(Collected data)

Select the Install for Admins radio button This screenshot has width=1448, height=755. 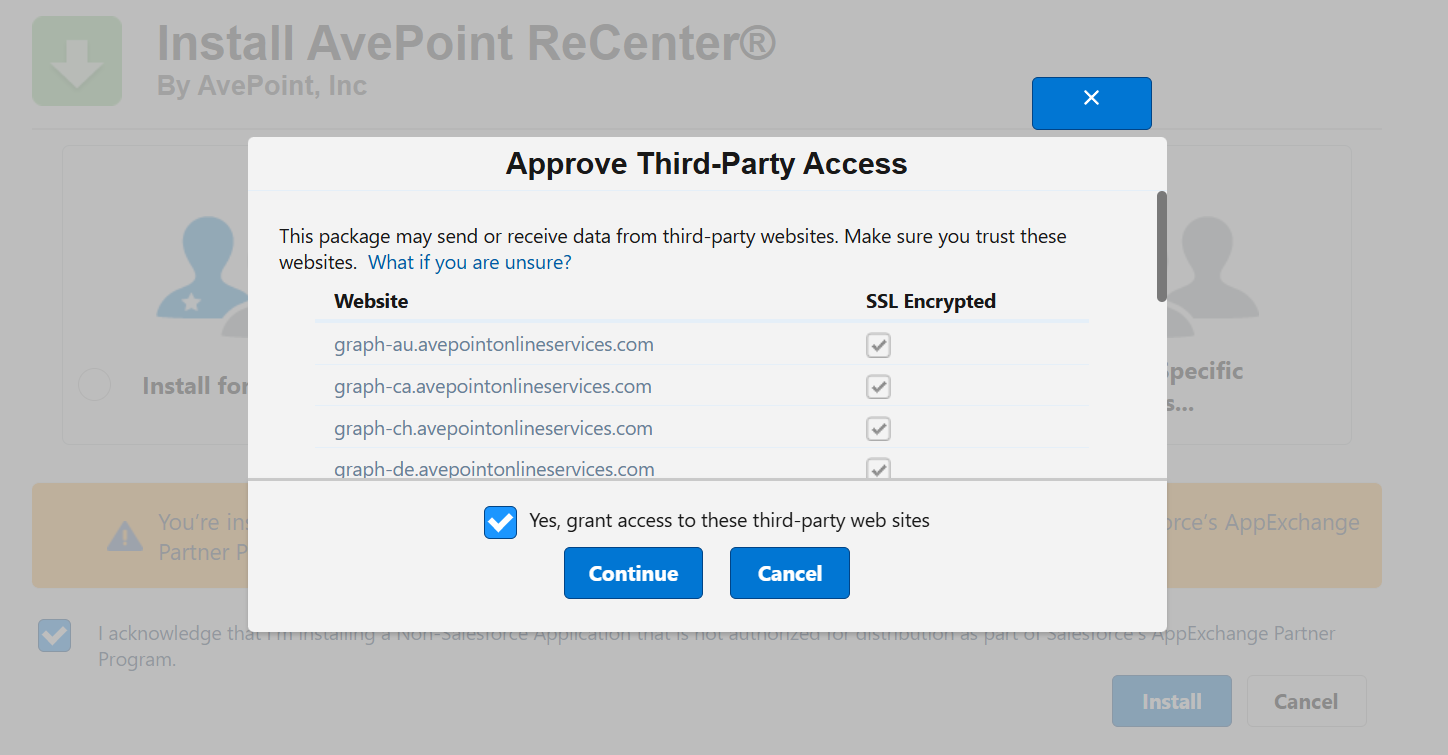coord(93,384)
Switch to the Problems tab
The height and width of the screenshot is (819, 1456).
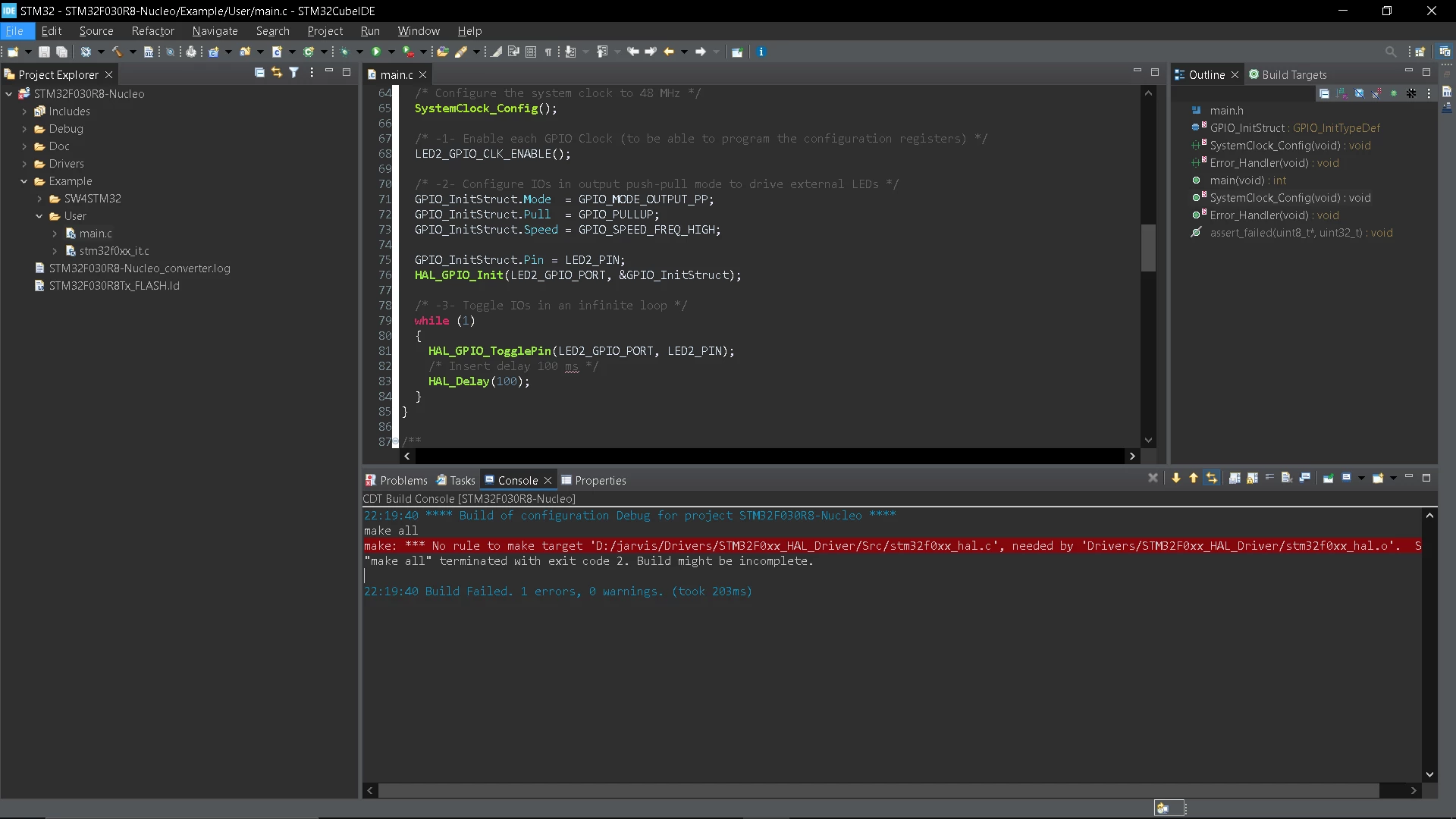pos(397,480)
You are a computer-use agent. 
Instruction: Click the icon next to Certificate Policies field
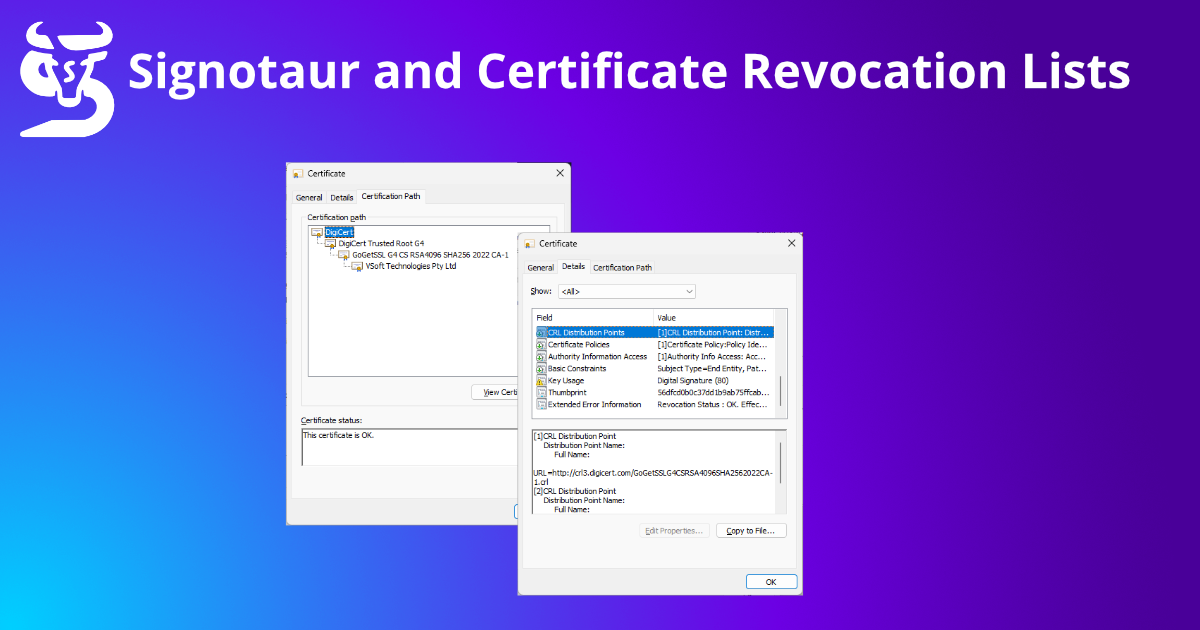(x=540, y=344)
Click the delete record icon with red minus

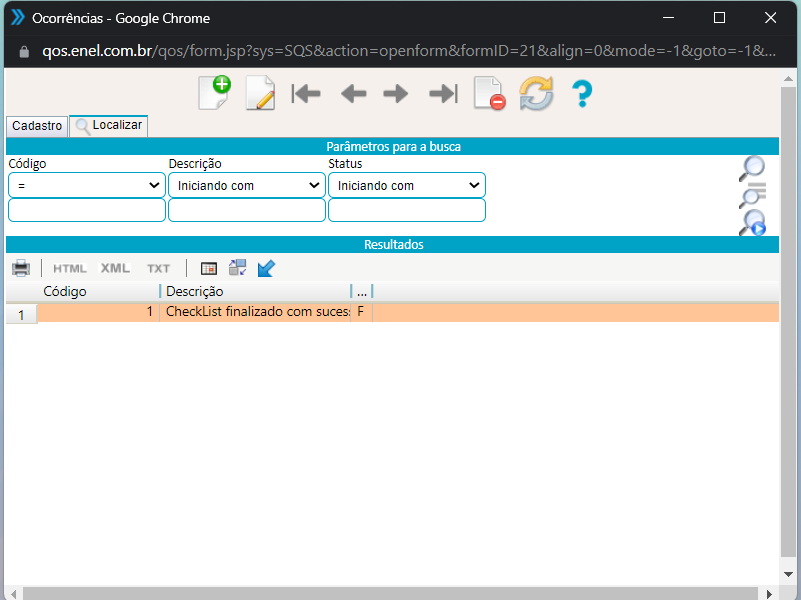(489, 94)
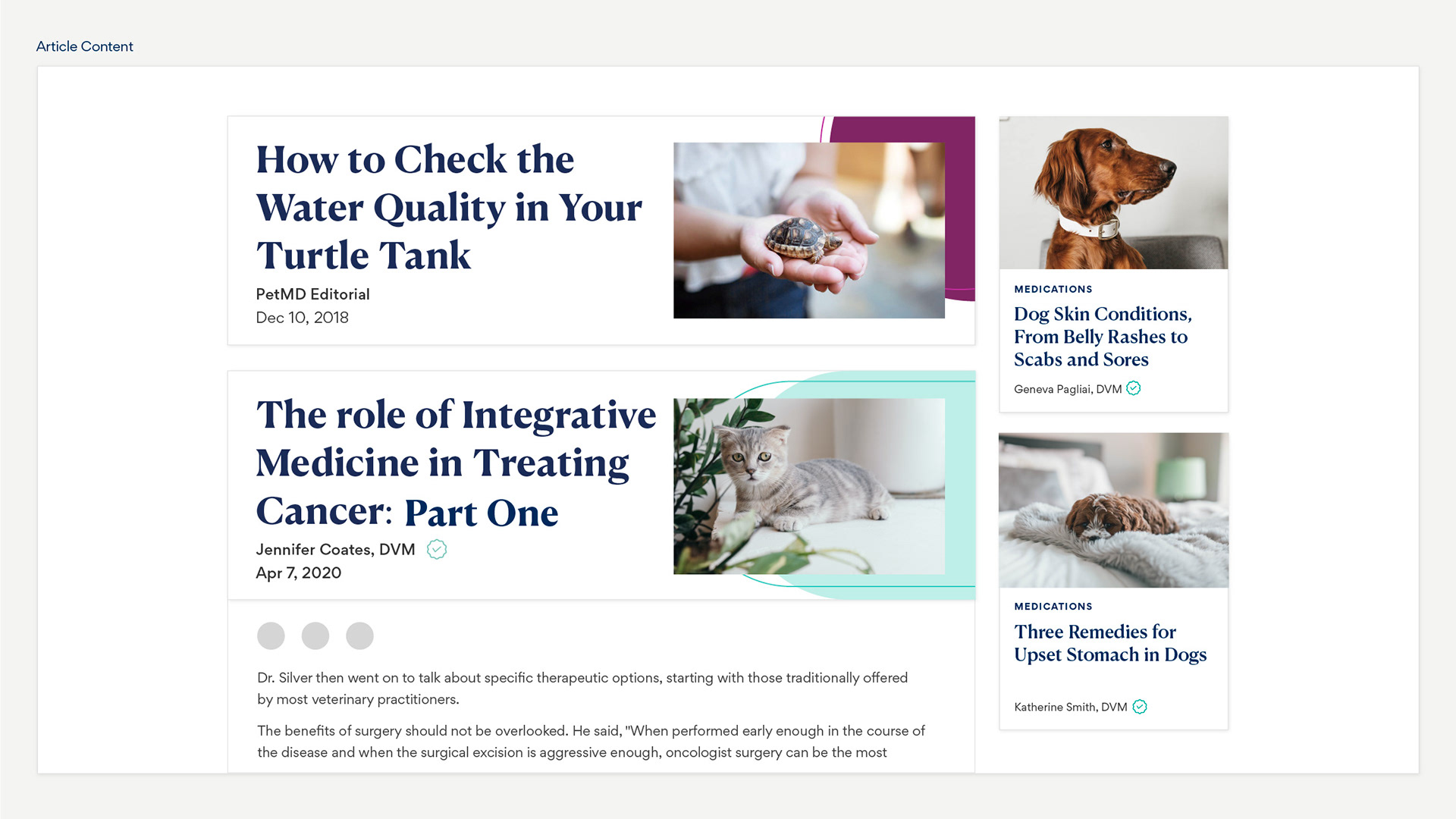Click verified badge beside Jennifer Coates, DVM
The height and width of the screenshot is (819, 1456).
tap(437, 549)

→ Assignment
A word-for-word copy of the lines from the one containing "You are a computer-use agent." through the last line of the records is what is wanted, without pictures and without any other line.

→ Problem solution
You are a computer-use agent. 
Instruction: Click the icon next to Certificate Policies field
(x=540, y=344)
Click the delete record icon with red minus

(489, 94)
Click verified badge beside Jennifer Coates, DVM
The height and width of the screenshot is (819, 1456).
tap(437, 549)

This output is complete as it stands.